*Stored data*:
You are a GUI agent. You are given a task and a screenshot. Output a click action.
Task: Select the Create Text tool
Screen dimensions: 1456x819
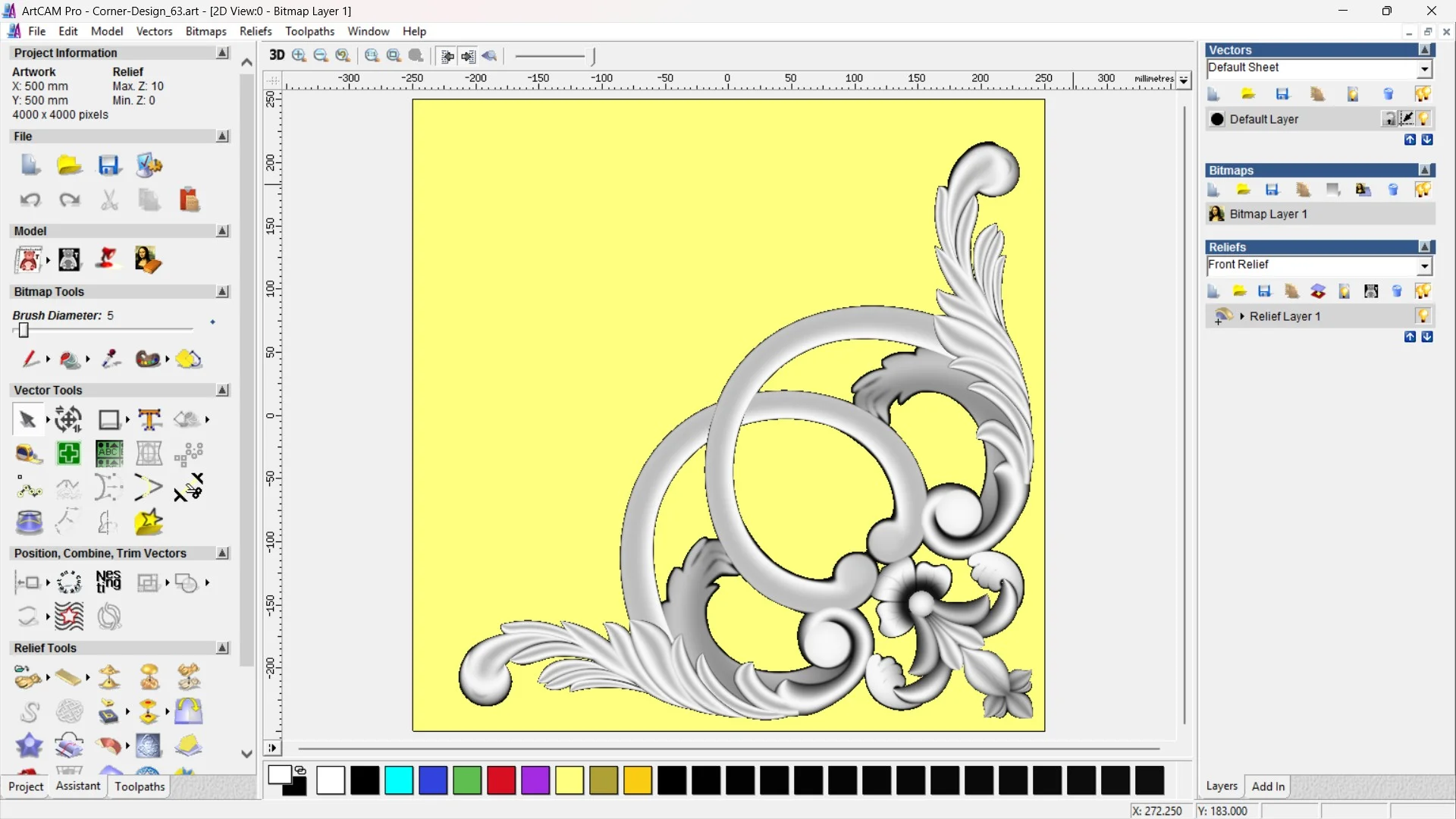149,419
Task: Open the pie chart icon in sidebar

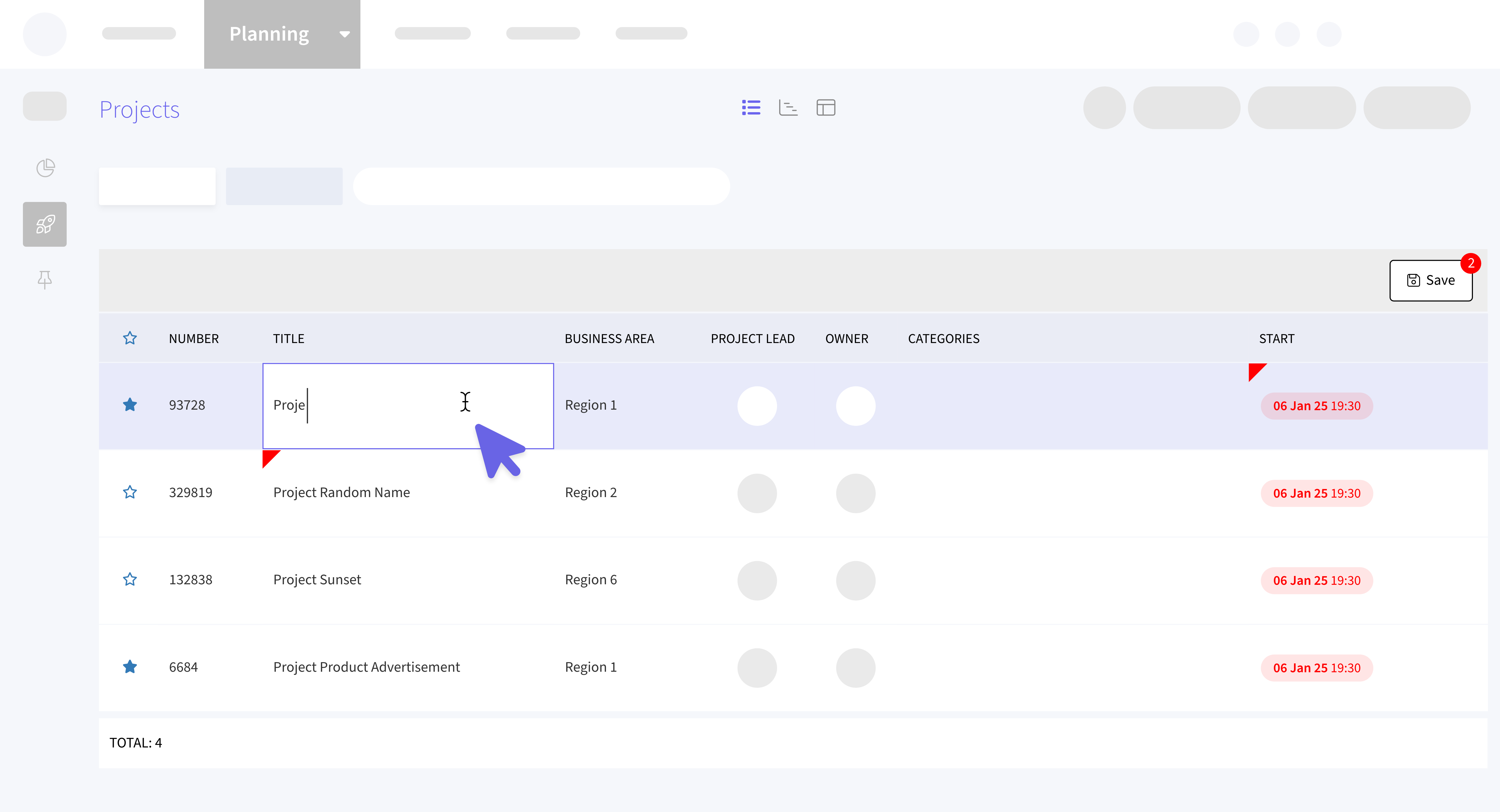Action: (45, 168)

*What needs to be done*: Rewrite all of the entries above line by line, keeping the request text, and multiply every coordinate in the answers by 1.8, rounding to whole numbers with halves going up. Leave the pictures out.

*Task solution*:
You are a GUI agent. You are given a task and a screenshot. Output a click action.
Task: Select the Create Text tool
Screen dimensions: 1456x819
268,754
Task: Open the pie chart icon in sidebar

Action: (81, 302)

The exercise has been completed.